Abstract
1- Introduction
2- Related work
3- Preliminary
4- Clustering based domain adaptation
5- Experiments
6- Conclusion
References
Abstract
Despite great progress in face recognition tasks achieved by deep convolution neural networks (CNNs), these models often face challenges in real world tasks where training images gathered from Internet are different from test images because of different lighting condition, pose and image quality. These factors increase domain discrepancy between training (source domain) and testing (target domain) database and make the learnt models degenerate in application. Meanwhile, due to lack of labeled target data, directly fine-tuning the pre-learnt models becomes intractable and impractical.

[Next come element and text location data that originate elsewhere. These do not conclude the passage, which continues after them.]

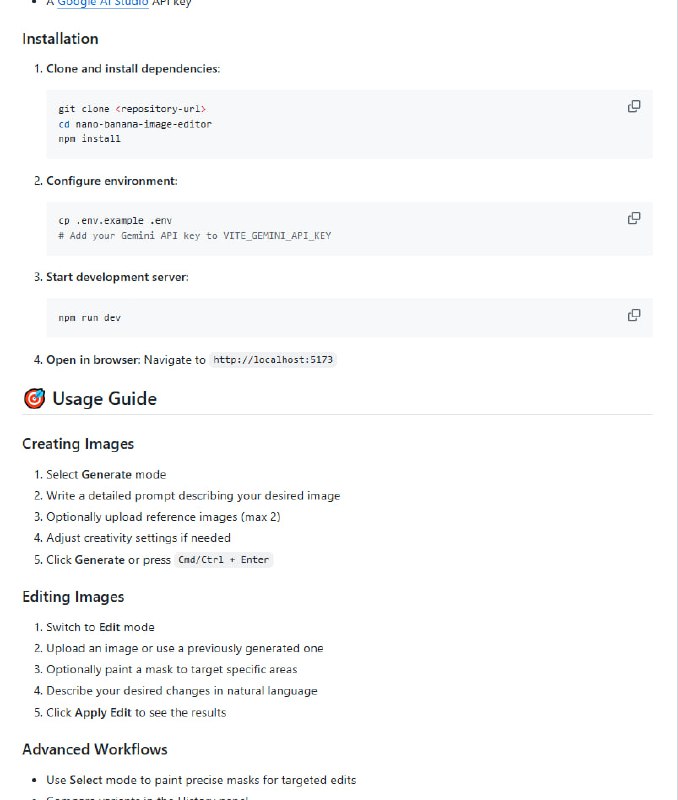Copy the git clone install commands
The width and height of the screenshot is (678, 800).
pyautogui.click(x=633, y=106)
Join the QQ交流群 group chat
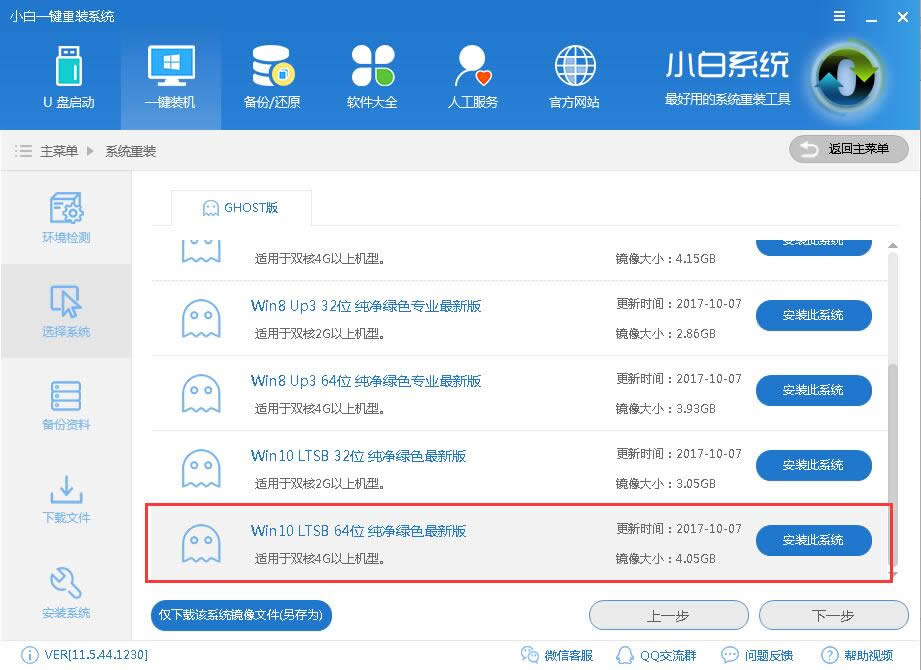921x670 pixels. coord(664,655)
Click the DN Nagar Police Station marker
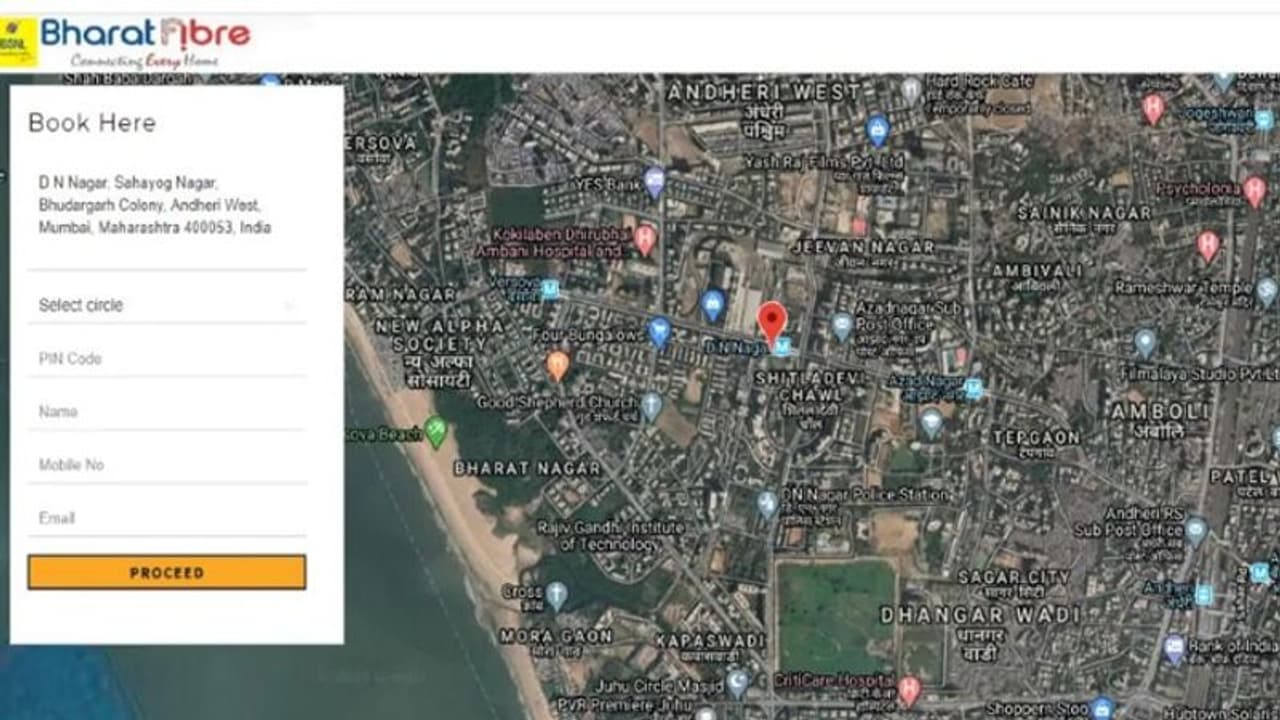Screen dimensions: 1280x720 767,503
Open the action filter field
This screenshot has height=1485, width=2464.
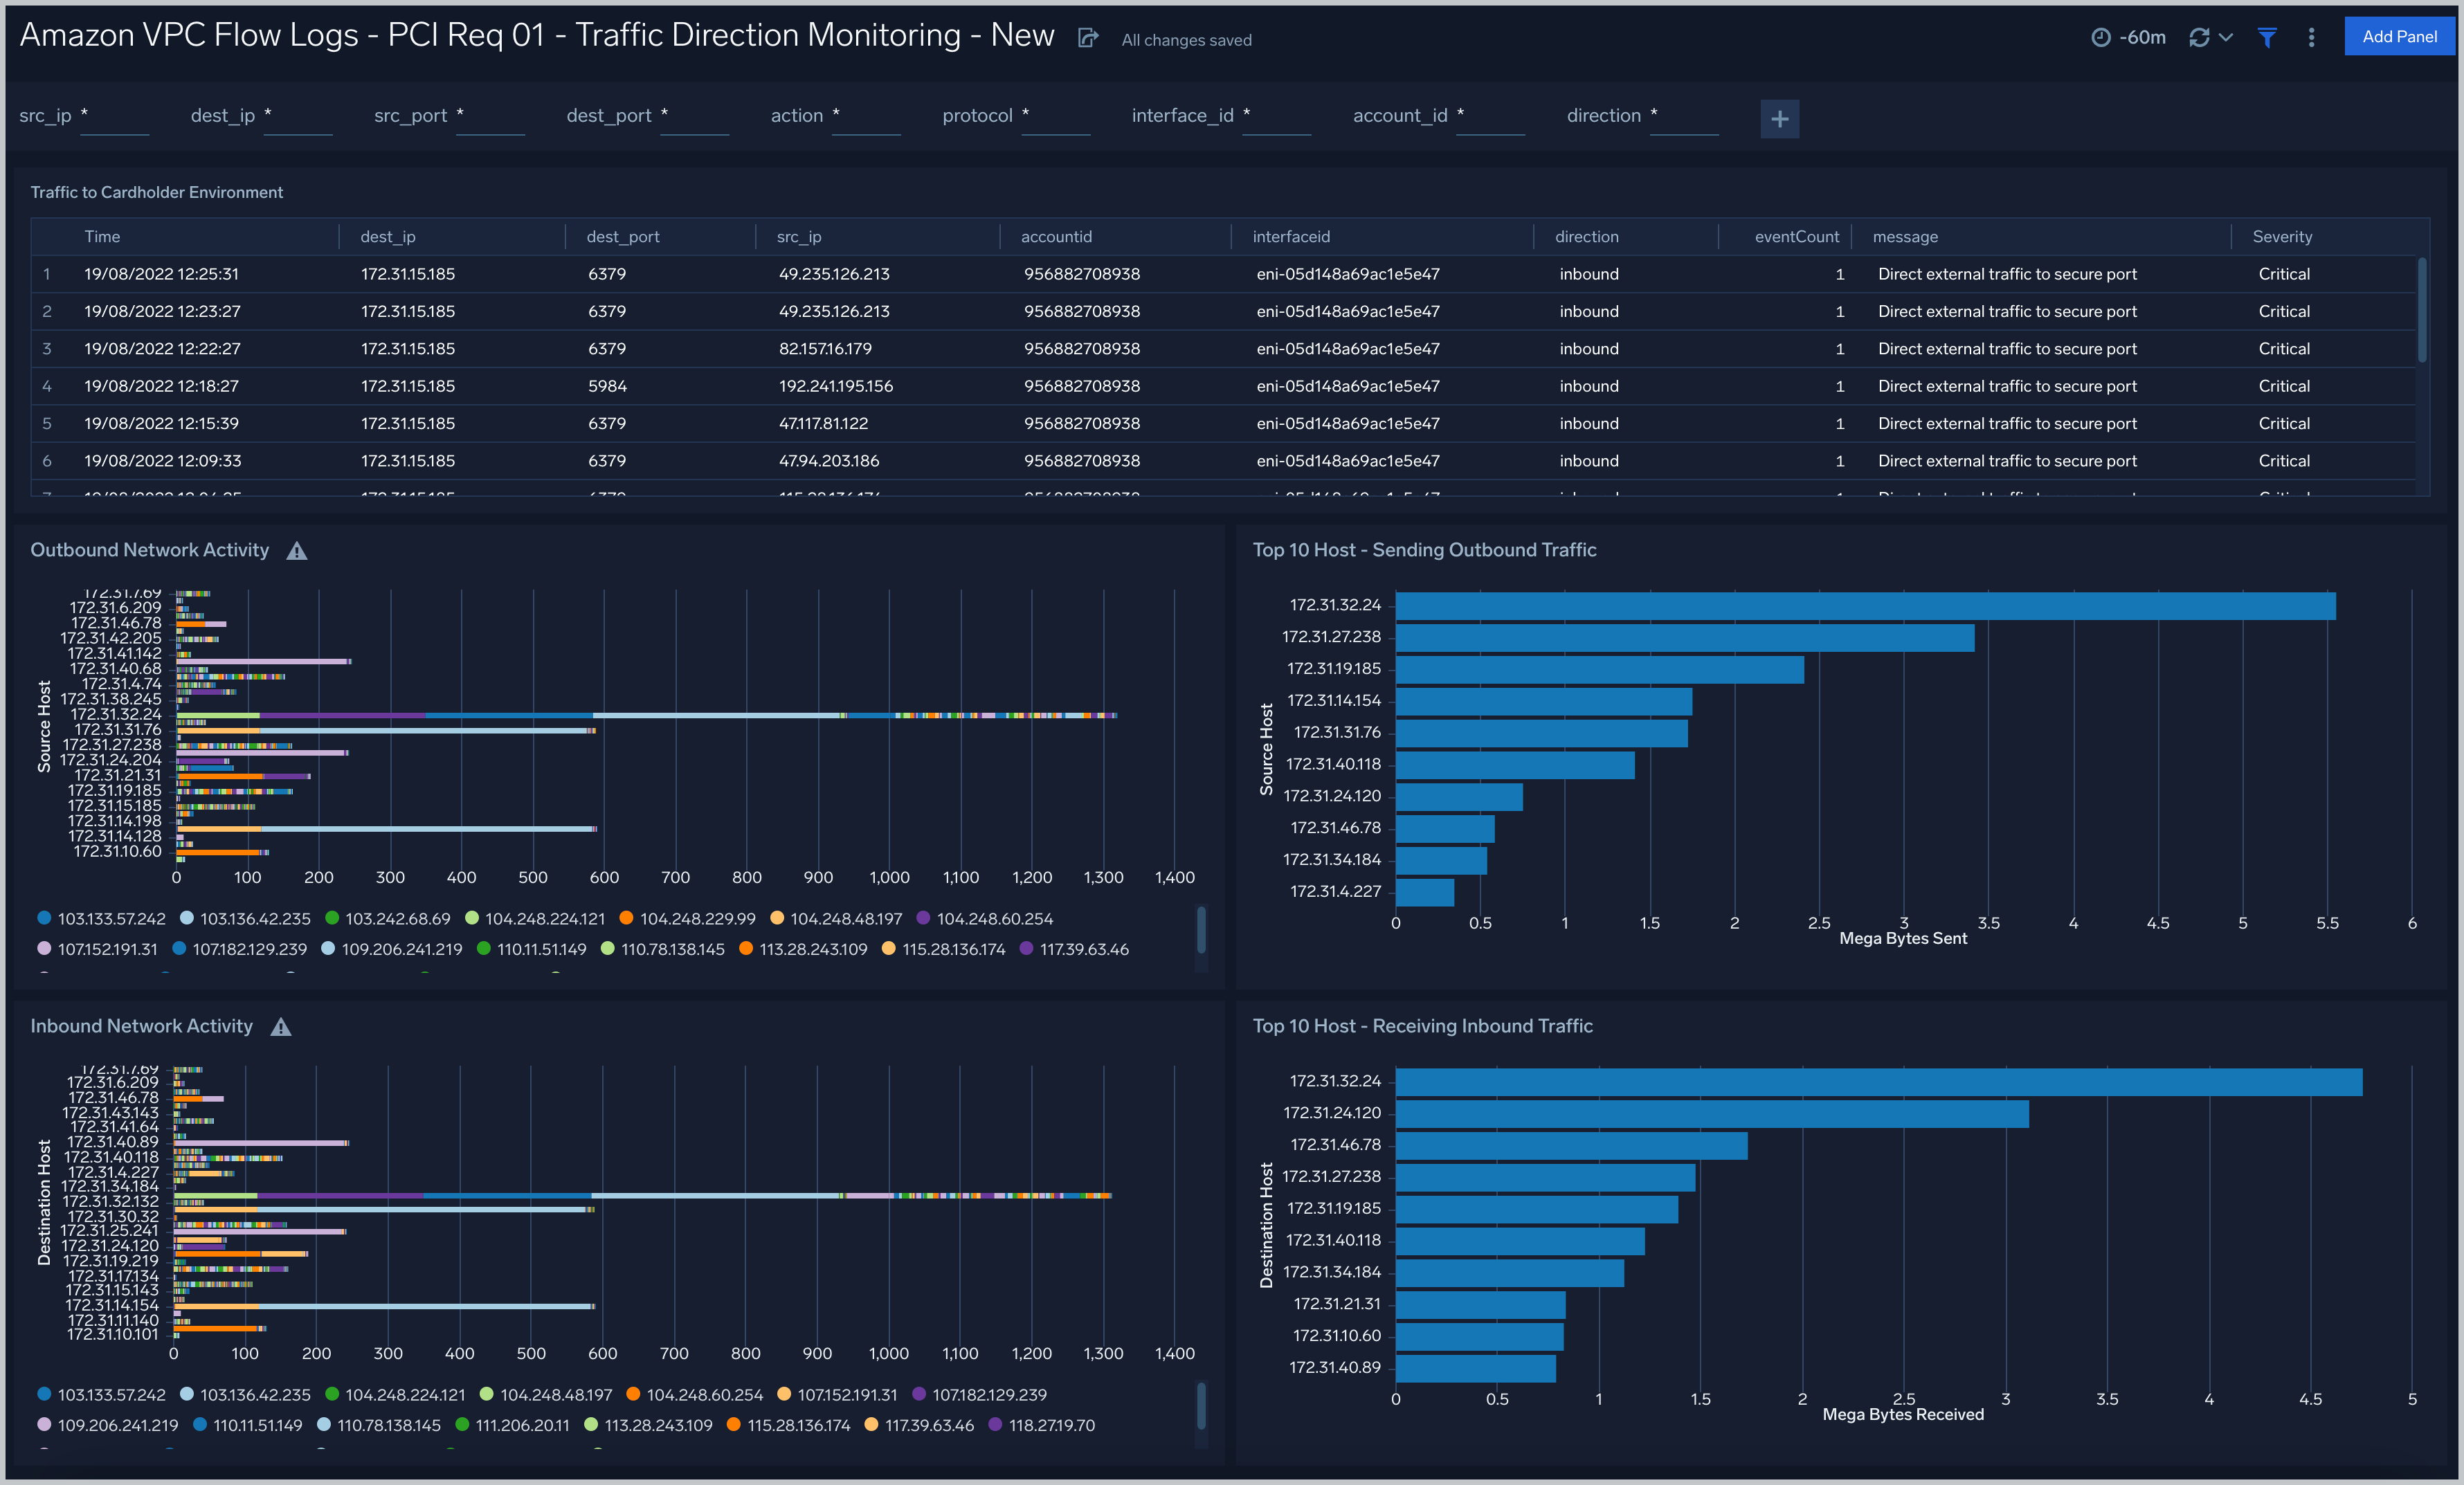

In this paper, we propose a new clustering-based domain adaptation method designed for face recognition task in which the source and target domain do not share any classes. Our method effectively learns the discriminative target feature by aligning the feature domain globally, and, at the meantime, distinguishing the target clusters locally. Specifically, it first learns a more reliable representation for clustering by minimizing global domain discrepancy to reduce domain gaps, and then applies simplified spectral clustering method to generate pseudo-labels in the domain-invariant feature space, and finally learns discriminative target representation. Comprehensive experiments on widely-used GBU, IJB-A/B/C and RFW databases clearly demonstrate the effectiveness of our newly proposed approach. State-of-the-art performance of GBU data set is achieved by only unsupervised adaptation from the target training data.
Introduction
Benefiting from convolutional neural networks (CNNs) [1, 2, 3, 4, 5], deep face recognition (FR) has been the most efficient biometric technique for identity authentication and has been widely used in enormous areas such as military, finance, public security as well as our daily life. However, deep networks which perform perfectly on benchmark datasets may fail badly on real world applications. This is because the set of real world images is infinitely large and so it is hard for any dataset, no matter how big, to be representative of the complexity of the real world. One persuasive evidence is presented by P.J. Phillips’ study [6] which conducted a cross benchmark assessment of VGG model [7] for face recognition. The VGG model, trained on over 2.6 million face images of celebrities from the Web, is a typical FR systems and achieves 98.95% on LFW [8] and 97.30% on YTF [9]. However, It only obtains 26%, 52% and 85% on Ugly, Bad and Good partition of GBU database, even if all of images in GBU are nominally frontal. The main reason is a different distribution between training data (source domain) and testing data (target domain), referred to as domain or covariate shift. Visual examples of this domain shift are shown in Fig. 1. Each dataset in Fig. 1 displays a unique “signature” and thus one can easily distinguish them only by these signatures, which proves the existence of significant discrepancies. The images in CASIA-WebFace [10] are collected from Internet under unconstrained environment and most of the figures are celebrities and public taken in ambient lighting; The GBU [11] contains still frontal facial images and is taken outdoors or indoors in atriums and hallways with digital camera; IJB-A [12] covers large pose variations and contains many blurry video frames. Sometimes, the images of GBU and IJB-A datasets may be closer to the ones in real life which are taken with digital camera under different shooting environments and contain larger variations.